Flynn isn’t sure how long he stays on the bench, cycling through old memories. The tightness in his chest slowly loosens, but it still hurts to breathe, as if there’s a dull knife caught between his ribs. 

He should go home. Lucy’s probably worried—his phone has gone off several times since he left, but he’s just been letting it ring out—but he can’t move. The thought of getting up and returning to the house, answering questions, facing her directly—it threatens to send him spiraling again.

Eventually Flynn hears the crunch of boots on gravel and a moment later another body settles next to him on the bench.

“How’d you find me?” He asks without looking up.

“Lucy called,” Wyatt answers. “Said you went white as a sheet this morning and then ran out the door. For the record, leaving your wallet behind is not the best way to convince someone you’re going to the store.”

Flynn reaches into his pocket at that, mentally cataloguing the items within. Keys, phone—he swears internally realizing that Wyatt’s exactly right. He forgot his wallet.

“That still doesn’t explain—”

“Rufus tracked your phone,” Wyatt interrupts. “And then I drew the short straw and was tasked with coming here since Lucy’s sick.”

“You’re worse than the NSA,” Flynn mutters.

“Coming from you, I’ll take that as a compliment,” the other man replies. “Now, you want to tell me what’s going on?”
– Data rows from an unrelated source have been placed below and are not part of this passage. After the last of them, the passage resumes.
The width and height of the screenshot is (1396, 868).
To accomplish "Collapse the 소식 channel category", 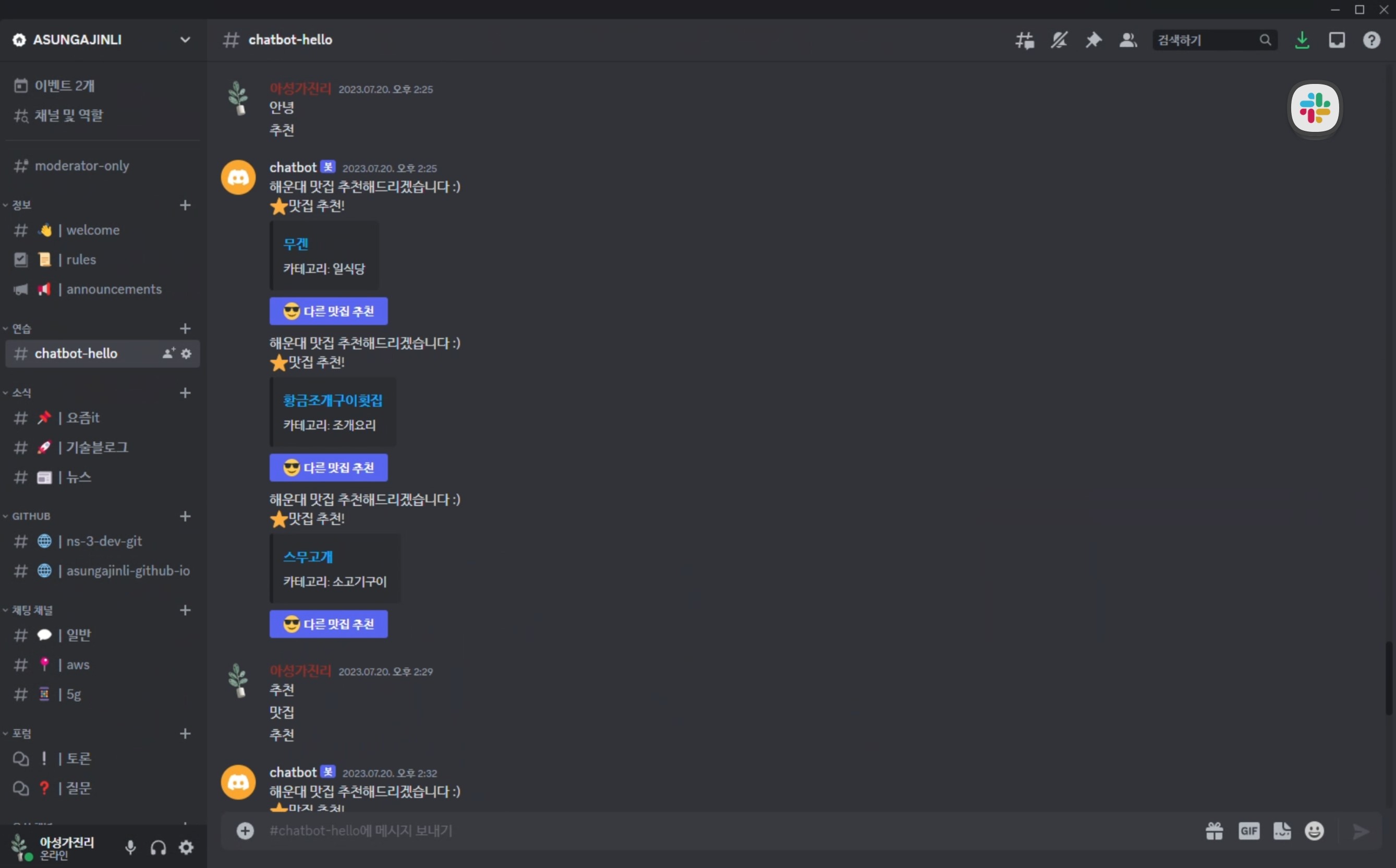I will tap(21, 393).
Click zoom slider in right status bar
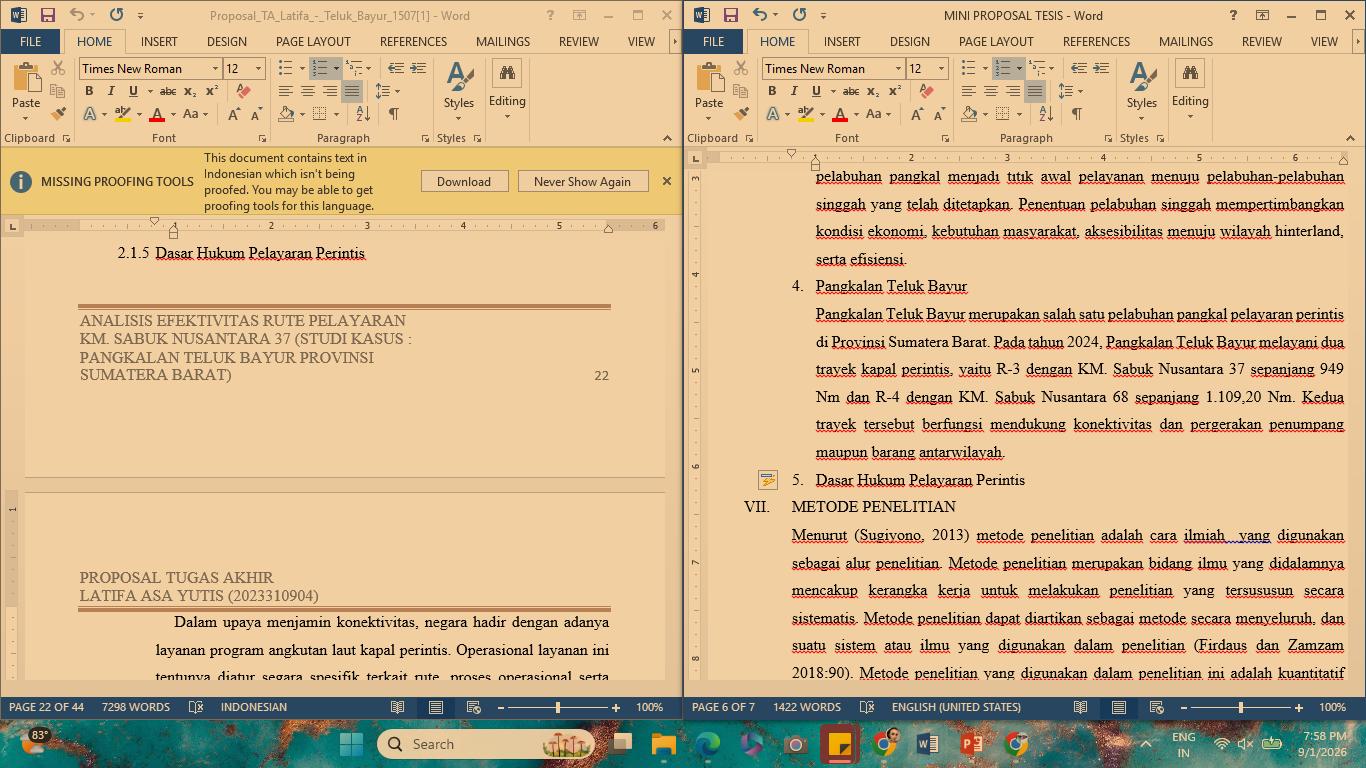Image resolution: width=1366 pixels, height=768 pixels. 1240,707
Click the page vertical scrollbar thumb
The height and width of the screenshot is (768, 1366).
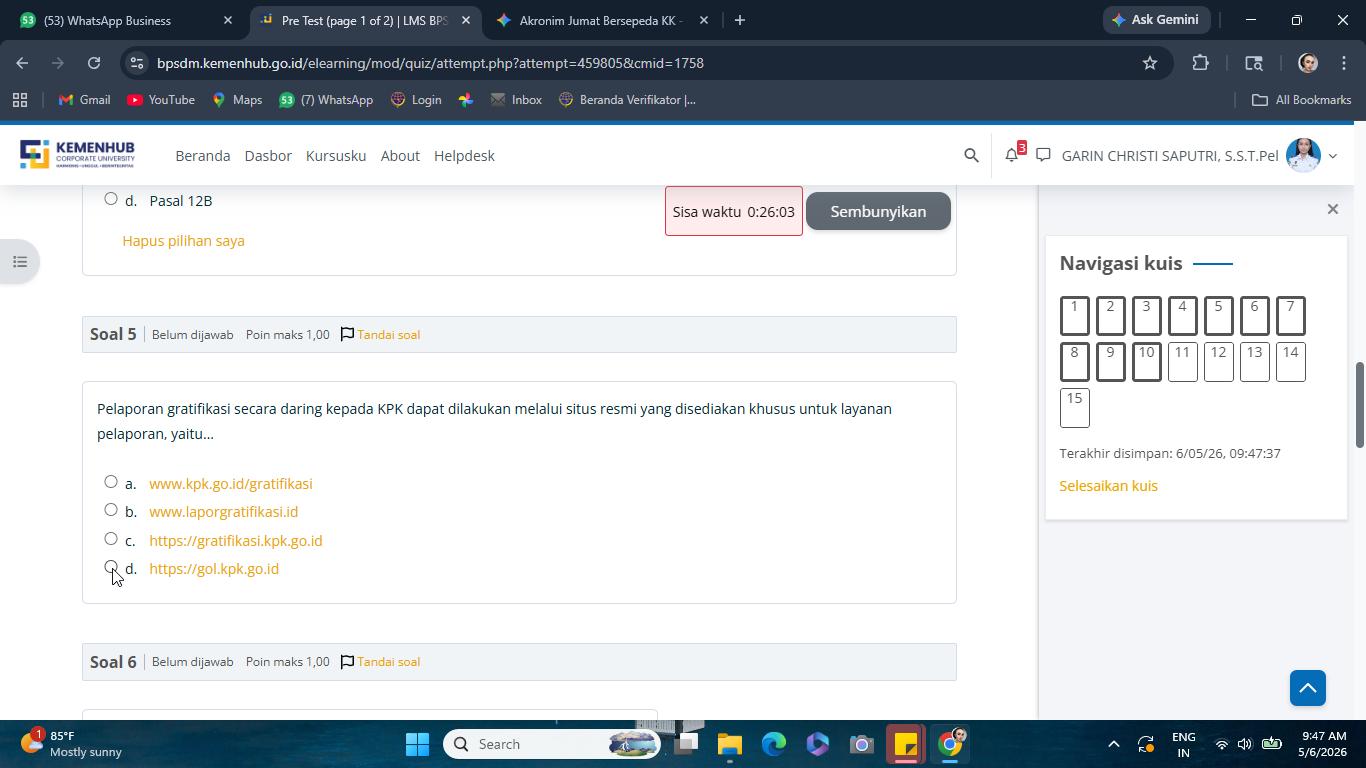coord(1359,405)
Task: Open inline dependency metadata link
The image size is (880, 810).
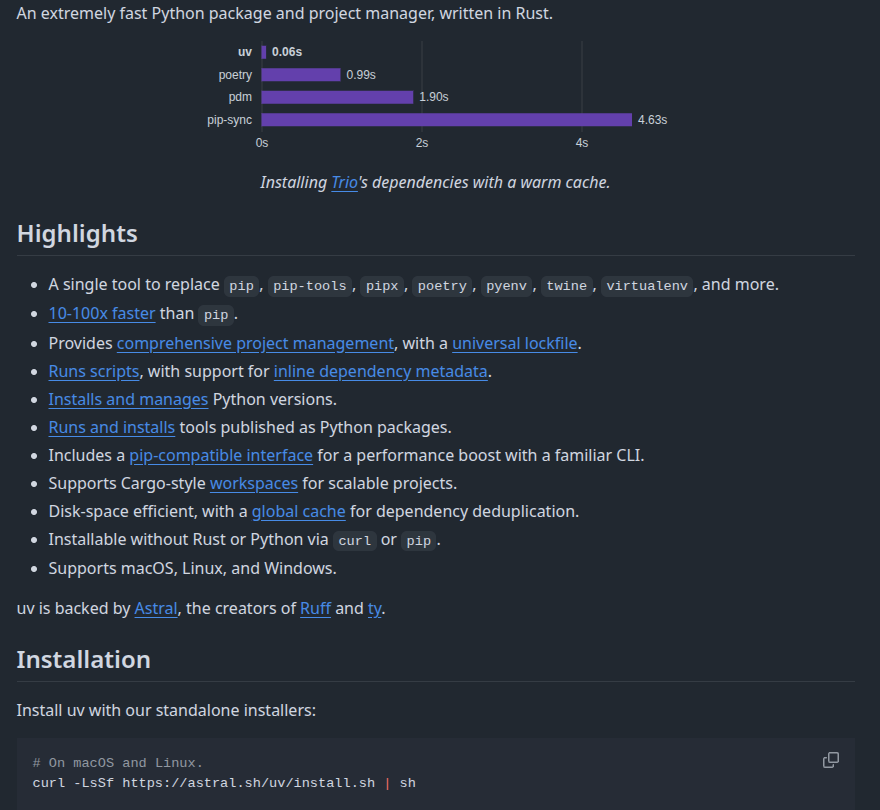Action: pyautogui.click(x=380, y=371)
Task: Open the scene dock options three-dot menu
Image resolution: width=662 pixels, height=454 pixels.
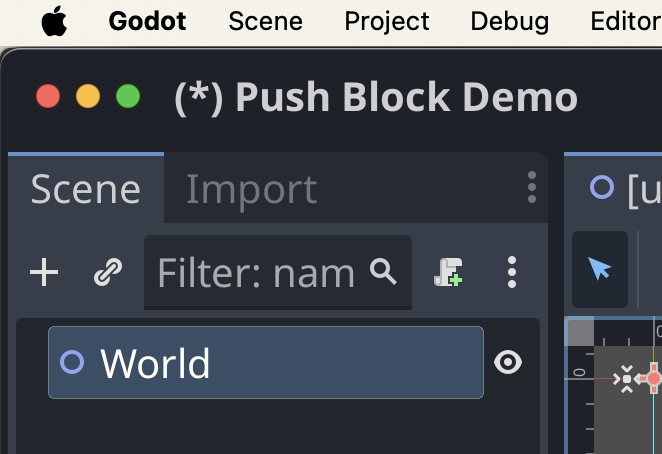Action: tap(532, 187)
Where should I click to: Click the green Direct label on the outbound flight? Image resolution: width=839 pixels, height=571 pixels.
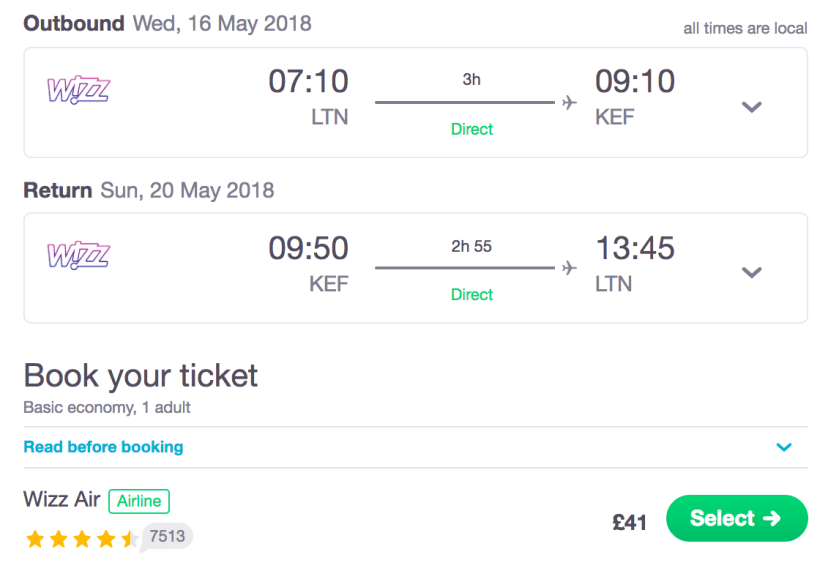click(472, 129)
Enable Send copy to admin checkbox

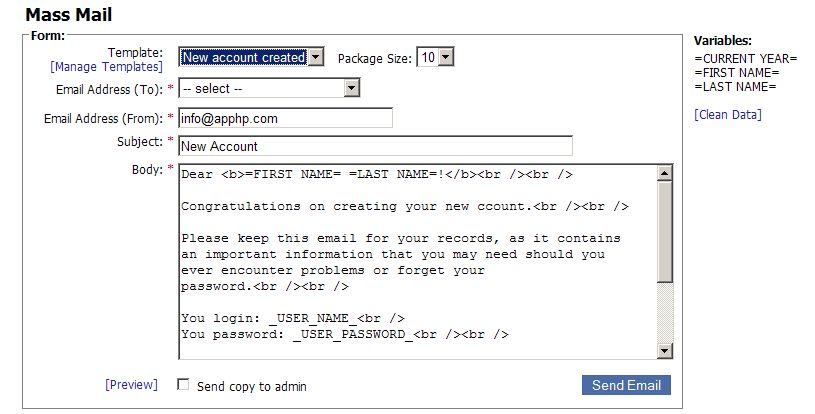click(183, 385)
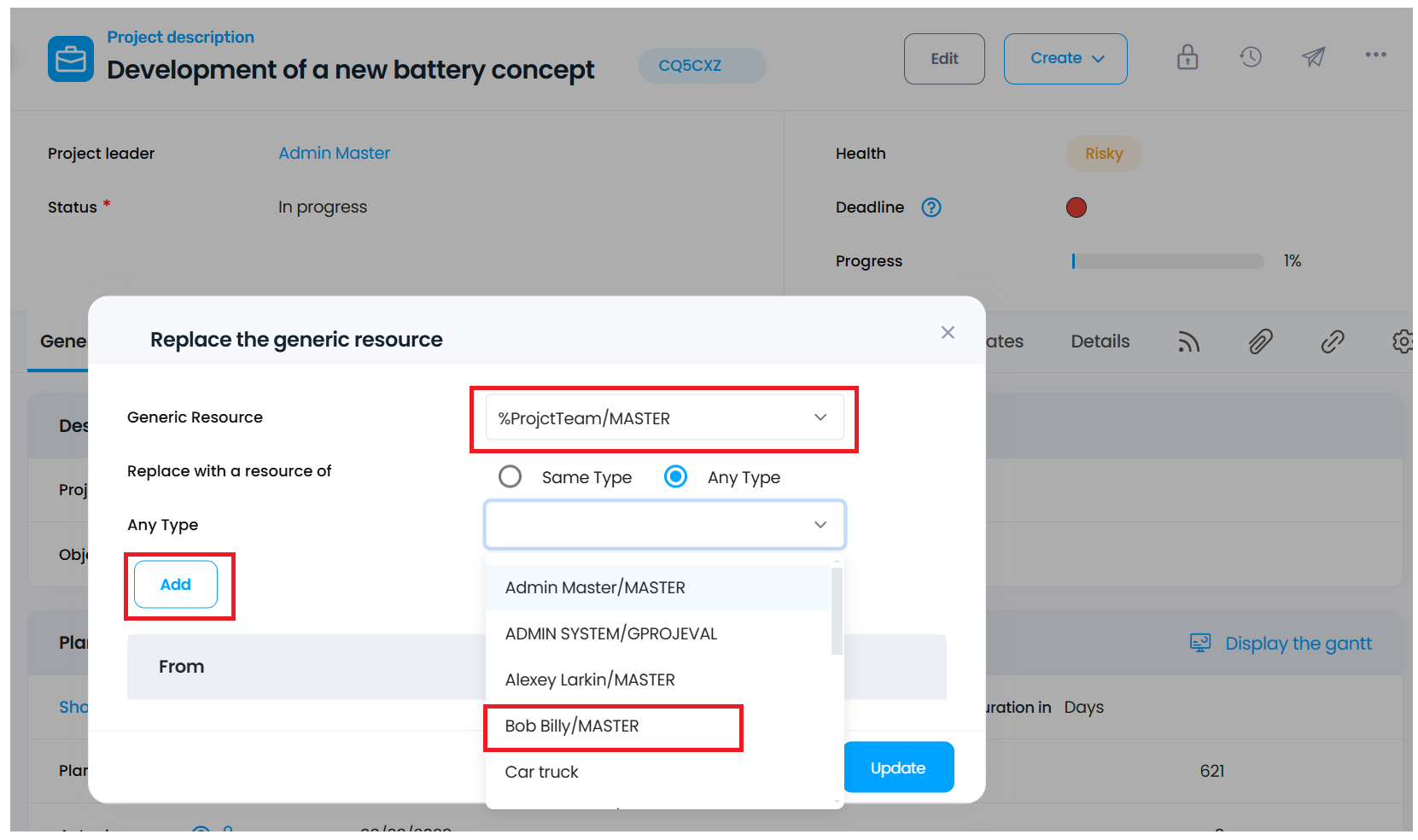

Flynn feels the panic rise up in his throat like bile and swallows it back. 

_You’re safe, she’s safe, Rittenhouse is gone, they can’t touch her..._

“Lucy’s pregnant.”

The look on Wyatt’s face—as stunned as if he’d been hit over the head with a brick—might be funny in another circumstance, but Flynn’s in no state for laughter. Even saying the words feels like he’s broken some unspoken truce with the universe, set himself up for disaster. 

“That’s—I—wow, she didn’t say—”

Flynn waves him off. “She doesn’t know.”

The stunned look shifts to one of confusion, bordering on exasperation.

“So...you ran out of the house, disappeared for hours, worried her to pieces...because you have a hunch?” Wyatt clarifies.

(Okay, so he may be more than _bordering_ on exasperation)

Flynn lifts his head and glares. “If you recall, I’ve done this before,” he growls. “It’s not just a hunch when I know the signs.”

Wyatt lifts his hands— _Okay, my bad, calm down_ —and shakes his head. “Okay, fine, I can accept that,” he acknowledges. “But that doesn’t explain why you’re sitting here on a park bench instead of at home with Lucy.”

“Because,” Flynn replies. “She—I—”

Muffled gunshots echo in his head—the edges of his vision fuzz black as he struggles to fend off the images of Lorena and Iris from that night, as he tries not to think of Lucy and a nameless, faceless child in their place.

_Rittenhouse is gone, they’re gone, they can’t hurt them—_

_But what if they’re not?_

“Woah, woah, Flynn, Garcia, hey—” Wyatt’s grip is firm on his shoulders, steady, the pressure not quite painful but solid enough to focus on. “Breathe, man.”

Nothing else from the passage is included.